Tuesday, June 13, 2006

Socialism

So -- I'm in a class called Capitalism in Lit and I've been reading "Looking Backward" by Edward Bellamy. In spite of its consistent dryness, it is an interesting novel. Actually, I would hardly call it a novel I think he should have just written a long essay, but then he was famous in his day and I am not in mine.

Bellamy writes, "Individualism, which in your day (the guy who came forward in time from the 19th cent.) was the animating idea of society, not only was fatal to any vital sentiment of brotherhood and common interest among living men, but equally to any realization of the responsibility of the living for the generation to follow" (192).

This is my favorite quote from the book so far b/c it's one of the few that I come close to understanding. This book is strongly socialistic and I'm inclined to agree with Bellamy even though I've been taught in my entire education history that socialism is faulty and socialists are evil (case in point: people who call Hillary Clinton a socialist aren't doing it nicely).

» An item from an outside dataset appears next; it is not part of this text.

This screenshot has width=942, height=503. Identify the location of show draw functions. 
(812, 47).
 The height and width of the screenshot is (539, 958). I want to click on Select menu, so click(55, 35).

In this novel the nation has ownership of all of the means of production. The people are all paid equal wages (the doctor and the musician and the housewife all get an equal amount yearly.) This dispels any prejudice over employment and frees the people to choose what they are the most skilled in rather than what they feel pressured to do. If I had lived in this fictional place, I wouldn't be going to school to be a teacher but I'd probably be a gardener or a cook instead and I would only read for pleasure.

Do you have any thoughts about this kind of society or about the quote I posted?

*emily

1 comment:

EmilyAnne said...

Thanks for blogging!

The jobs in the novel hold hours equal to their difficulty, risk, and desirability. Therefore, miners work only two hours a day where a store clerk may work six hours a day. And apparently this society didn't need very many policemen since the main drive for crime is money and everyone is given the same wage and it is more than enough. And since everyone had a job and an education all the work needed to run a country was done so people retired at 45. Does it still sound scary?